Lead Nurturing: “Me luv you long time” actually pays off
Practice Management & Sales & Marketing for Professional Services

Lead Nurturing: "Me luv you long time" actually pays off

February 18, 2019

by Tony Vidler  CFP logo   CLU logo  ChFC logo

It’s funny how the phrase “me luv you long time” has become iconic while being used as a blatant untruth.  The way it is used in modern pop culture is to highlight precisely the opposite attitude – me no luv you much at all, but me luv your money.  Adopting this approach to nurturing leads you generate can make a hell of a difference to your marketing return and growth of a practice.
“Loving some people for a long time” in professional services actually pays off.
Reading a piece of marketing literature by a marketing company, talking about its own marketing results, highlighted the need to nurture those leads you generate in a rather loving manner.  Luv them long time.
Essentially the marketing company’s research showed that their own marketing campaigns had generated leads which fell into the following sub-sets:
a.  25% of the enquiries were “ready to go”
b.  25% of the enquiries actually were a wrong fit – either the client wasn’t right for the company or the company wasn’t right for the prospect
c.  50% were right, but not ready.
Their own conclusion was they needed a process of nurturing good leads until the time was right for them to become good clients.
The concept of “nurturing” is one which perhaps has not always resonated in professional services, and it is perhaps a reason why so many women who have come into the industry in recent years have become such exceptional professionals so quickly – their innate willingness or propensity to nurture potentially provides them with a distinct advantage when it comes to lead conversion.  I know that is a massive generalisation and it is certainly not intended to be disparaging.  I genuinely believe that women are just usually better at this than guys are.  Nurturing skills are not merely passed on genetically however, and nor do they exist absolutely in one gender and not the other.  It is an attitude which is a reflection of core values, rather than a specific skill set handed down from one wise mother to another.
If we think about what it means to nurture though, we see definitions such as the following:
1.  to feed and protect:  to nurture one’s offspring.
2.  to support and encourage, as during the period of training or development; foster: to nurture promising talent.
3.  to bring up; train; educate.
So; in this instance we have a great marketing company which is very good at generating leads for itself on the back of its own marketing campaigns and they have found that about half of the prospects are simply not yet ready but are excellent prospects in all other respects.  It concludes that a process of nurturing those leads – or educating, training, protecting, supporting, encouraging – will be the difference between getting a 25% “positive response rate” from a campaign, or something north of 50% – a massive difference by anyone’s standards.
Clearly there is a commercial benefit in creating a process inside a professional services firm which nurtures all leads or prospects generated in such a way that they are educated, and developed, and supported and encouraged and engaged will result in a higher proportion of those prospects becoming clients in time.

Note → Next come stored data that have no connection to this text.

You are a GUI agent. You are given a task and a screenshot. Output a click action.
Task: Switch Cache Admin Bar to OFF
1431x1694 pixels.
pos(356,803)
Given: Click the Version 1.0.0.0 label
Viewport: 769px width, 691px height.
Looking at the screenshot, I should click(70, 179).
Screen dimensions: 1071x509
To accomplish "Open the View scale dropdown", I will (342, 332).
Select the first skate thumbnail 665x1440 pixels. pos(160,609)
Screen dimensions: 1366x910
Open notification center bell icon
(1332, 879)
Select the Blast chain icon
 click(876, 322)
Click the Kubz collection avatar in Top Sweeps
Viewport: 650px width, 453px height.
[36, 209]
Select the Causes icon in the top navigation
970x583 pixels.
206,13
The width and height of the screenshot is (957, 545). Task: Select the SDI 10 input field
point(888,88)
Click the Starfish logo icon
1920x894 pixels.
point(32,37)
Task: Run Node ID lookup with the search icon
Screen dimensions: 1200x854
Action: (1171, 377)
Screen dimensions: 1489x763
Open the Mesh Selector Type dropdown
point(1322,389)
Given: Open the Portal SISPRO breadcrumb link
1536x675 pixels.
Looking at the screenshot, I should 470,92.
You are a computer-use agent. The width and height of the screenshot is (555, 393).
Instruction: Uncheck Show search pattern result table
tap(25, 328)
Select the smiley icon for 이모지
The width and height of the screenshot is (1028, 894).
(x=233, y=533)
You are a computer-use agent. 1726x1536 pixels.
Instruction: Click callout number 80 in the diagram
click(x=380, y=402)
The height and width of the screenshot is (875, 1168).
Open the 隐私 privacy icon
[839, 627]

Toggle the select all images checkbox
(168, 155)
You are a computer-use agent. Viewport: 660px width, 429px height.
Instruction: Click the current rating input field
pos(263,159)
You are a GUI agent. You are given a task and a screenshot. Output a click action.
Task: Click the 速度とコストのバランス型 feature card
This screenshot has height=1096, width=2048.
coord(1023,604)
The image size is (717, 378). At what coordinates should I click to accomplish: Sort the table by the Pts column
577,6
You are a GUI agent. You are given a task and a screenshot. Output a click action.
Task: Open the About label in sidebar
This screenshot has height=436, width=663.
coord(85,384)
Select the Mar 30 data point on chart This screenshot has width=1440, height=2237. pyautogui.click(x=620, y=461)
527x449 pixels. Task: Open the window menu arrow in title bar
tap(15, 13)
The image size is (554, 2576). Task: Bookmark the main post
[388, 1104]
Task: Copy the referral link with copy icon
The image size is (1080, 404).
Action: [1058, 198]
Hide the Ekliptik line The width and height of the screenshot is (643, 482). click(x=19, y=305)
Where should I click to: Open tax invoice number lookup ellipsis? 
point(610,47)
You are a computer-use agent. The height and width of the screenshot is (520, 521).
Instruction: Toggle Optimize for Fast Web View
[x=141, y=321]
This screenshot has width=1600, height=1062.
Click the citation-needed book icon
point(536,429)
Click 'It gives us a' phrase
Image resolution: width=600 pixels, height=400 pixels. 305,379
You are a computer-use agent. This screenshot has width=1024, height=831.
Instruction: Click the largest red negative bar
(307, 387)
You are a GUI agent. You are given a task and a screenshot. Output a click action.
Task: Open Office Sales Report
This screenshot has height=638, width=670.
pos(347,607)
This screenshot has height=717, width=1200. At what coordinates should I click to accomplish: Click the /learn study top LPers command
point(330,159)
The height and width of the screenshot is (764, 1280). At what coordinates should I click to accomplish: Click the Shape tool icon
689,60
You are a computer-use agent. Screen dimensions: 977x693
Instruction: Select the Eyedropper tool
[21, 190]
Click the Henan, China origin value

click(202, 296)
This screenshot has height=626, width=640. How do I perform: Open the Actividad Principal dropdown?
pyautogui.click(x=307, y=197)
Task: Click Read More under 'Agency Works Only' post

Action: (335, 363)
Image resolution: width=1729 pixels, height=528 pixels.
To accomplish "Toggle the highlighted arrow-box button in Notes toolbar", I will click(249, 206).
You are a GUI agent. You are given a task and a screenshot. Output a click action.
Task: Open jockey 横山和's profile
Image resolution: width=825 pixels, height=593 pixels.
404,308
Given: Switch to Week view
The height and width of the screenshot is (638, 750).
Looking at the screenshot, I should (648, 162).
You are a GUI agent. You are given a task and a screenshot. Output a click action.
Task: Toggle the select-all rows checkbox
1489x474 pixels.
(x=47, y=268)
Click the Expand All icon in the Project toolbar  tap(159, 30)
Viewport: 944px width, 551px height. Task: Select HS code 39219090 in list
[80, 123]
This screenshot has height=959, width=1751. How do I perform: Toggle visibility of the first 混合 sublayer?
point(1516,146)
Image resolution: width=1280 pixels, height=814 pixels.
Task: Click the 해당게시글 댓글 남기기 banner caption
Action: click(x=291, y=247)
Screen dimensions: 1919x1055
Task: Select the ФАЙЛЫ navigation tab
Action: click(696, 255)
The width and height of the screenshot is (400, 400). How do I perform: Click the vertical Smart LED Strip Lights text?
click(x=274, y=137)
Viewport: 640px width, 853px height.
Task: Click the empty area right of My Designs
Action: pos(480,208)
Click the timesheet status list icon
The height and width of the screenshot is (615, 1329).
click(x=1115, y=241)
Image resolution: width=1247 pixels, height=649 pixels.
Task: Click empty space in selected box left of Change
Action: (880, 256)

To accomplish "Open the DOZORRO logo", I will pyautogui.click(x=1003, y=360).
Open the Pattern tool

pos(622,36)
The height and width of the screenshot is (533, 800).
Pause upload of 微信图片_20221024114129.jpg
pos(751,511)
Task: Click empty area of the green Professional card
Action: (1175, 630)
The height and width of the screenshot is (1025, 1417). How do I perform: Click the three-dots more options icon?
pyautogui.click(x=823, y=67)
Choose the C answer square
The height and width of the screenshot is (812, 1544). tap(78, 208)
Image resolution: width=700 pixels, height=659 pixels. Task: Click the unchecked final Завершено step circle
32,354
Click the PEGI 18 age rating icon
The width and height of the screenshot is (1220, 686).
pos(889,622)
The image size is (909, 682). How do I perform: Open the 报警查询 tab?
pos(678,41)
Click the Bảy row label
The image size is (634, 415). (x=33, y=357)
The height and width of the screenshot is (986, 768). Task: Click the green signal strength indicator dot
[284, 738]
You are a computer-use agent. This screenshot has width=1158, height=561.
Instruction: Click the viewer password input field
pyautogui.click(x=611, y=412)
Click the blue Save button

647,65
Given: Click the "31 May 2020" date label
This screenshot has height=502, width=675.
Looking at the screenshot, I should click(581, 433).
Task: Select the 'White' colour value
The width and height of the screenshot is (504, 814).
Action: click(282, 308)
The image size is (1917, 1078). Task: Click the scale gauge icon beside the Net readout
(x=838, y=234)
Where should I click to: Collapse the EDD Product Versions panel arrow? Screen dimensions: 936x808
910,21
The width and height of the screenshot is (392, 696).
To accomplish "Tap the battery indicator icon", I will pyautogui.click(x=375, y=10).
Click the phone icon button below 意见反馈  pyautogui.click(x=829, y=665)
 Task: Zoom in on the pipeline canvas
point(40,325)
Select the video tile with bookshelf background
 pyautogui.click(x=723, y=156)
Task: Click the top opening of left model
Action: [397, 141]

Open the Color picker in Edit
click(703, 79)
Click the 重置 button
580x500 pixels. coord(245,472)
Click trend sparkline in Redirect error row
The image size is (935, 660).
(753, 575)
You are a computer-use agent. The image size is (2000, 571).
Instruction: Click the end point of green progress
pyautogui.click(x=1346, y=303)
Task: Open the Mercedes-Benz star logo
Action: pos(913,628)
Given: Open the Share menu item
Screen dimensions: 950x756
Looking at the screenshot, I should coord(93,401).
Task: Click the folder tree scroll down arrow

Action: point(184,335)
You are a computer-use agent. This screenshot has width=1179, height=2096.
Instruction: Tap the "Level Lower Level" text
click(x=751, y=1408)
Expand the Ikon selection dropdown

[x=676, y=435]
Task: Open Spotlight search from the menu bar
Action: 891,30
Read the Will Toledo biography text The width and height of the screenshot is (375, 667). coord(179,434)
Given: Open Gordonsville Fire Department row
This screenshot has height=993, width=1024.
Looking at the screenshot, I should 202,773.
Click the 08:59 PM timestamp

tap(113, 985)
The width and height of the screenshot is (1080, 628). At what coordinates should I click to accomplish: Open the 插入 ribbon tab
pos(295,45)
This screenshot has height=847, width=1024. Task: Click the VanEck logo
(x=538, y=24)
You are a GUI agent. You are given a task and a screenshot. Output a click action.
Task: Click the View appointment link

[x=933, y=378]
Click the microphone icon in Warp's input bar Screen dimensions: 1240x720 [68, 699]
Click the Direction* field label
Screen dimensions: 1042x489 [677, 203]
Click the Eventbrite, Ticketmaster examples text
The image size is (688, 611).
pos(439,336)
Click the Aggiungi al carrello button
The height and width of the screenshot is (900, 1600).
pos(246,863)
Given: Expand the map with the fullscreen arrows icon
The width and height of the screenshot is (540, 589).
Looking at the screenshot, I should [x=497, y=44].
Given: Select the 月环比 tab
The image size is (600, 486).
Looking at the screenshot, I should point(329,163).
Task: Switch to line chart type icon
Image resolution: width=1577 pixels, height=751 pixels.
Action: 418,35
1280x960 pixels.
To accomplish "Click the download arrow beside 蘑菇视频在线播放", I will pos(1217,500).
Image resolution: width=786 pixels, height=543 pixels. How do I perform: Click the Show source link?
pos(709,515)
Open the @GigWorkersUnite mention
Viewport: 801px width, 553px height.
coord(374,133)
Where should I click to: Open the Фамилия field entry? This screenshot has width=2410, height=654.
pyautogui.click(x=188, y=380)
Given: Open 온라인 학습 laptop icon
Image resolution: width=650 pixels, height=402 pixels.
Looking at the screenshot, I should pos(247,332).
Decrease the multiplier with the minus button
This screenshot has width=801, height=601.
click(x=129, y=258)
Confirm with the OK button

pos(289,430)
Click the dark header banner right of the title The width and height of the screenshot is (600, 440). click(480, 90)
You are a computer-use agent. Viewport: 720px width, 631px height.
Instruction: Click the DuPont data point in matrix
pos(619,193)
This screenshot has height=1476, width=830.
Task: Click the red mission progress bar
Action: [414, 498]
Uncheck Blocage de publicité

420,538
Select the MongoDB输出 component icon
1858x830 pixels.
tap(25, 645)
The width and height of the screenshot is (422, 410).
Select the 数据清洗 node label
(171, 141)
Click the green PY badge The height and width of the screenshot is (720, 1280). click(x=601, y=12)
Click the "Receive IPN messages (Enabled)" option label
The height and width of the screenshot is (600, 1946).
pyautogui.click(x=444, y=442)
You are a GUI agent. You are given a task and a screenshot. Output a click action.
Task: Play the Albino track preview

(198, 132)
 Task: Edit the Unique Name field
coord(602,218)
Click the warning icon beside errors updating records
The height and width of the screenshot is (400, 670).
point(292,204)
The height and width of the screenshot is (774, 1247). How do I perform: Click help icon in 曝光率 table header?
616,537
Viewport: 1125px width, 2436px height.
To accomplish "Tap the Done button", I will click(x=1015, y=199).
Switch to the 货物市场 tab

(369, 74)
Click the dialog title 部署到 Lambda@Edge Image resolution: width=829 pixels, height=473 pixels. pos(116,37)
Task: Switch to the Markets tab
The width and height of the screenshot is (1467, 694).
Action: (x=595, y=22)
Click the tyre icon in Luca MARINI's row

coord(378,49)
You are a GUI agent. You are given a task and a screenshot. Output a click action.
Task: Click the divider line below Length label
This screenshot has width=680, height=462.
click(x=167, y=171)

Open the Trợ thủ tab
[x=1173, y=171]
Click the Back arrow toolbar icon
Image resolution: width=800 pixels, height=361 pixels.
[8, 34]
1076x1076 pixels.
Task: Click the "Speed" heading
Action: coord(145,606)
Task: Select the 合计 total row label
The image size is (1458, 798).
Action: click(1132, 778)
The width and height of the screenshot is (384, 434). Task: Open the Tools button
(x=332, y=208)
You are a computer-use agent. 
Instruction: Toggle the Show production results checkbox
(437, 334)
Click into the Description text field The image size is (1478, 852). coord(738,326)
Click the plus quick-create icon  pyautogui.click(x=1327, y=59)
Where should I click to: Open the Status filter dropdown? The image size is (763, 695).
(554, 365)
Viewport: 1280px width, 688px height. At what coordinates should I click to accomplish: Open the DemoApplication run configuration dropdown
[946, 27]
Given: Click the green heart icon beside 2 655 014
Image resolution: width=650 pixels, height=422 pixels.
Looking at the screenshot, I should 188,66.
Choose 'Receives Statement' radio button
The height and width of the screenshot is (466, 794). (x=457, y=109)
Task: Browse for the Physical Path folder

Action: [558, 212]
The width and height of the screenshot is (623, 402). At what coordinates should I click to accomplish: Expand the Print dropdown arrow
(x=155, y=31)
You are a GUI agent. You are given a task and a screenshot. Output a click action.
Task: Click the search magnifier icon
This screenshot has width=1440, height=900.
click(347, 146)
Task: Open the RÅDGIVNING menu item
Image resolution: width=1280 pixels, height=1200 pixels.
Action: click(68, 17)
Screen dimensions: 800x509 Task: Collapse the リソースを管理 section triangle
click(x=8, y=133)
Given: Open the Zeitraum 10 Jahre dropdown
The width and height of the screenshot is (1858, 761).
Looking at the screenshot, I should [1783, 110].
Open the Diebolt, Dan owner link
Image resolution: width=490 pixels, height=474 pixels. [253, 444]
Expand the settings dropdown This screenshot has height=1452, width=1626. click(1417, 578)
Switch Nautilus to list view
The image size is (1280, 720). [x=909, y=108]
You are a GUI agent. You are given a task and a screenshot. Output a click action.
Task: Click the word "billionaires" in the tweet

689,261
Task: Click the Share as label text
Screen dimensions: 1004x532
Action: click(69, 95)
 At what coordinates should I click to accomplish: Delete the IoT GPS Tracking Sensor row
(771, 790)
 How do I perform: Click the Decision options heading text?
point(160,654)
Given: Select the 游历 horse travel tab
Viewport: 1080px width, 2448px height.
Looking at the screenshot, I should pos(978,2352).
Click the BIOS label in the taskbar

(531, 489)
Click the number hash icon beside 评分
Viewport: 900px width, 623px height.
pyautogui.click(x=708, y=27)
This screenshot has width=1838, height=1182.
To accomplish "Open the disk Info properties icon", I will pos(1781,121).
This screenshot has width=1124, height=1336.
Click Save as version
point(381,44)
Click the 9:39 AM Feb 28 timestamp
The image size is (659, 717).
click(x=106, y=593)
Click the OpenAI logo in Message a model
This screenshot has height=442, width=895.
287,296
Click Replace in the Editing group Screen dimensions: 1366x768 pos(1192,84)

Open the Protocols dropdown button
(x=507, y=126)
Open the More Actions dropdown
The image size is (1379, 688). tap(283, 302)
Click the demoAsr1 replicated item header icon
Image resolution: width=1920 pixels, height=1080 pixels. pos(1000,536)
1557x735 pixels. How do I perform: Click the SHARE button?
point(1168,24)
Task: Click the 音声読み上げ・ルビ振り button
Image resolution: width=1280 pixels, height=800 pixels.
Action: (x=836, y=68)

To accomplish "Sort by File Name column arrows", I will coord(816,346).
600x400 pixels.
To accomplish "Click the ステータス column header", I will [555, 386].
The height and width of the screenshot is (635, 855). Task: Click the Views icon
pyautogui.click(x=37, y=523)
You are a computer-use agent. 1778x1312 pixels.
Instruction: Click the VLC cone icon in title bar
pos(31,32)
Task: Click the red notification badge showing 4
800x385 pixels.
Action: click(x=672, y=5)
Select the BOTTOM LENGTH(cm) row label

It is worth reiterating an earlier point here though: nurturing is a reflection of core values which have “caring” somewhere near the very top of the values list.
Merely building a system whereby you send stuff to people regularly is not nurturing.  That might be an excellent communications system, which is an essential part of a nurturing process – but it is not the entire process.  The attitude of “caring” – perhaps to the degree of treating prospects almost as if they were clients in many respects – is the critical ingredient in building a successful nurture marketing process.
That attitude can’t be faked.  As a business you either care about prospects or you don’t.  They will be able to tell if you care or not.
If your core values do include caring for the people you engage with, and you are willing to build a systematic approach for ongoing engagement with them, then there is an excellent chance that you can at least double the conversion rates on the enquiries you get from your initial marketing efforts.
“Luv them long time”…It will pay off.